A fleet of driverless cars working together to keep traffic moving smoothly can improve overall vehicle flow by at least 35 per cent, a study has suggested.
A team of researchers at Cambridge University programmed 16 miniature robotic cars to drive around a two-lane track and observed how the traffic flow changed when one of the cars stopped.
When the cars were not driving co-operatively, any vehicles behind the stopped car had to stop or slow down and wait for a gap in the traffic, as would typically happen on a real road.
A queue quickly formed behind the stopped car and overall traffic flow was slowed.
When the cars were communicating with each other and driving co-operatively, as soon as one car stopped in the inner lane, it sent a signal to all the other vehicles.
Cars in the outer lane that were near to the stopped car slowed down slightly so that vehicles in the inner lane were able to quickly pass the stopped car without having to stop or slow down significantly.

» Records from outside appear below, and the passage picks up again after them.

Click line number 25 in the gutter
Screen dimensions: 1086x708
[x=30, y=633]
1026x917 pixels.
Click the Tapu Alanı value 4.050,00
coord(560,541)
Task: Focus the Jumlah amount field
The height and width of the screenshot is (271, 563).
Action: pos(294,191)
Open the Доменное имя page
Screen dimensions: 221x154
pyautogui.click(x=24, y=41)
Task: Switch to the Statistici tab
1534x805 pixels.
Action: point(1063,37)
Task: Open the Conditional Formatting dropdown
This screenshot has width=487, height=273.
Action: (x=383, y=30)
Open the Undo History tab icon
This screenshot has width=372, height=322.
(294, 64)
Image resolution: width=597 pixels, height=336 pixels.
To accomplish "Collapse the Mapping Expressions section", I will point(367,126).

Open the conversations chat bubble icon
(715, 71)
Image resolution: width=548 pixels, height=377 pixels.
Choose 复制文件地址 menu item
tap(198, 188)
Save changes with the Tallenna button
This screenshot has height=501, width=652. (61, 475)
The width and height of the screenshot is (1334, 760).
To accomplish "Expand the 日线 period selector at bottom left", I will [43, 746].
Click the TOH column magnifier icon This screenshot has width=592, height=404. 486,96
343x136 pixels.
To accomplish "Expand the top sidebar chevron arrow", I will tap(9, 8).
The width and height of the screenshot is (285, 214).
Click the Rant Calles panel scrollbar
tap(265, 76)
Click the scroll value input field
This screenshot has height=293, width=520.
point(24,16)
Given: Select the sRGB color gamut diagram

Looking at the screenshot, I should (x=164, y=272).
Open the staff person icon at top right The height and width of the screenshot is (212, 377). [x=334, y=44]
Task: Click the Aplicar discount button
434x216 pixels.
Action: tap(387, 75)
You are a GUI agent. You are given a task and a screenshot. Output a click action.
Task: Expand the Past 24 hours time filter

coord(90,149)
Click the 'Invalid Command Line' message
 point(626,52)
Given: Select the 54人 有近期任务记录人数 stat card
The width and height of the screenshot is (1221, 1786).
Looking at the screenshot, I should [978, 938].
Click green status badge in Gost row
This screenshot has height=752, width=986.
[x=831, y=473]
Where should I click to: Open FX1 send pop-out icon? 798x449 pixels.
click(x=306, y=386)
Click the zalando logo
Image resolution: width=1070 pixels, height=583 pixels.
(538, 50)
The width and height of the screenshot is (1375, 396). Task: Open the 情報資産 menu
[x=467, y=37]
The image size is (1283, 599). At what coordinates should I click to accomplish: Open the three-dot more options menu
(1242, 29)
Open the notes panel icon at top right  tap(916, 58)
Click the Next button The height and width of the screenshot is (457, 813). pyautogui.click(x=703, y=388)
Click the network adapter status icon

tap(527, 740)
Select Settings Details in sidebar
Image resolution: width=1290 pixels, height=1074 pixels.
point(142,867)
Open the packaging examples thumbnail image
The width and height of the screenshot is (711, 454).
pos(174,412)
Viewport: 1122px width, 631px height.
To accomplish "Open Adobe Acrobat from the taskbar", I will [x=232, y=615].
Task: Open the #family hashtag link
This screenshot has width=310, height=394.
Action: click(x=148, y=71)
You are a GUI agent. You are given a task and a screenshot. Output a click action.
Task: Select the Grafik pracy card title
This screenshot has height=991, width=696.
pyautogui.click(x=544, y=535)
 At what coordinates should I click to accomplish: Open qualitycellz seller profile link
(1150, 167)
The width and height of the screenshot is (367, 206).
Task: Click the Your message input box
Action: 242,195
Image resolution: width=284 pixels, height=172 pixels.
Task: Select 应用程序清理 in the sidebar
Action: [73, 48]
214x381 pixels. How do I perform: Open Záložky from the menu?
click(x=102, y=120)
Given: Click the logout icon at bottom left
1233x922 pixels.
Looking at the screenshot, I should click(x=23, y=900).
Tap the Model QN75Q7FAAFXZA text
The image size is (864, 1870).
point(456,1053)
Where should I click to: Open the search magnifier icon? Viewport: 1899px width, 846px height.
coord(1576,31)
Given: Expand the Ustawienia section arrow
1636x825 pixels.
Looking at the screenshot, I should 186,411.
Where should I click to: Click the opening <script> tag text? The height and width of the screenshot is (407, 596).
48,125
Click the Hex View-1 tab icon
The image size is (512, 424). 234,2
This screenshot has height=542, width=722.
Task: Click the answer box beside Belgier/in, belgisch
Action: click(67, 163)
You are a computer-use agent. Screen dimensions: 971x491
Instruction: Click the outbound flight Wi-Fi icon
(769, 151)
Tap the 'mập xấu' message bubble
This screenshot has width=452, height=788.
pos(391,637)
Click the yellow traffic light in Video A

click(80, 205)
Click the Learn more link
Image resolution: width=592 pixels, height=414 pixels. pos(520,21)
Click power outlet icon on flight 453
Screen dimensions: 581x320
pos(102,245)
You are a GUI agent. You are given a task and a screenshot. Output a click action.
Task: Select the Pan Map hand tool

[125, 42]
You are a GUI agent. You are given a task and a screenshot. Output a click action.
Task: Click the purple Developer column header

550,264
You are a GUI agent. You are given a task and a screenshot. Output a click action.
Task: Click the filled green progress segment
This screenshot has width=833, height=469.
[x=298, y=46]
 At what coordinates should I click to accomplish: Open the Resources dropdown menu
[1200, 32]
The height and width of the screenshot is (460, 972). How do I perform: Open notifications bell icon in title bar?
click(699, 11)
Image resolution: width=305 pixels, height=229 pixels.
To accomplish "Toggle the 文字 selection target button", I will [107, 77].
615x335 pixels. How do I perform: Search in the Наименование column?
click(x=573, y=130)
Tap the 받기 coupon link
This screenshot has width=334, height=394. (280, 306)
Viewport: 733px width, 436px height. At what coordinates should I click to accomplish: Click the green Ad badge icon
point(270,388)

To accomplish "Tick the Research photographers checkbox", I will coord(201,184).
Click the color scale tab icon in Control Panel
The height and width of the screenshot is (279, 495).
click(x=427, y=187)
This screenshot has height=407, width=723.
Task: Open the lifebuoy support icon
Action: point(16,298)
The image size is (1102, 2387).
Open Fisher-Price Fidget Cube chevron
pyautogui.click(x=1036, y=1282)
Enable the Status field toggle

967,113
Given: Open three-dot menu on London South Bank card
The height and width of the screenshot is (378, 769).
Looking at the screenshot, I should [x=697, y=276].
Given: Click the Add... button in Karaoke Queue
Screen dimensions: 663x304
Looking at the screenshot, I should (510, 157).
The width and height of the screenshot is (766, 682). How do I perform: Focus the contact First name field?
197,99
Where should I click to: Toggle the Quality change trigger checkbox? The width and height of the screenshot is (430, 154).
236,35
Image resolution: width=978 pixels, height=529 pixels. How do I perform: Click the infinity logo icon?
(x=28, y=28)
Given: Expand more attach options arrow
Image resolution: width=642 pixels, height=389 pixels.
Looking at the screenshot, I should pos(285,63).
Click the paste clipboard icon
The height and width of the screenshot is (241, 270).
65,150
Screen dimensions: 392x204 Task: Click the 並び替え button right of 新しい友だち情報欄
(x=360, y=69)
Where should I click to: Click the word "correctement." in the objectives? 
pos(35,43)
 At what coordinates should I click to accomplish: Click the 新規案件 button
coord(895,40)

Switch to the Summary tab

When a human-controlled car was put on the track with the autonomous cars and moved around in an aggressive manner, the other cars were able to give way to avoid the aggressive driver, improving safety.
The results, to be presented at the International Conference on Robotics and Automation (ICRA) in Montreal, Canada, will help work to study how autonomous cars can communicate with each other, and with vehicles controlled by human drivers, on real roads in the future.
Each 1:24 scale model car used in the study is around 20cm by 8cm, making it possible to carry out testing indoors and at a low cost.
The vehicles are built primarily from off-the-shelf components and each cost around $US76 in their basic configuration.
"If different automotive manufacturers are all developing their own autonomous cars with their own software, those cars all need to communicate with each other effectively," the study's co-author Nicholas Hyldmar, an undergraduate student at Downing College, said.
Starting with scale models of commercially-available vehicles with realistic steering systems, the Cambridge researchers adapted the cars with motion capture sensors and a Raspberry Pi, a credit card-sized computer, so the cars could communicate via Wi-Fi.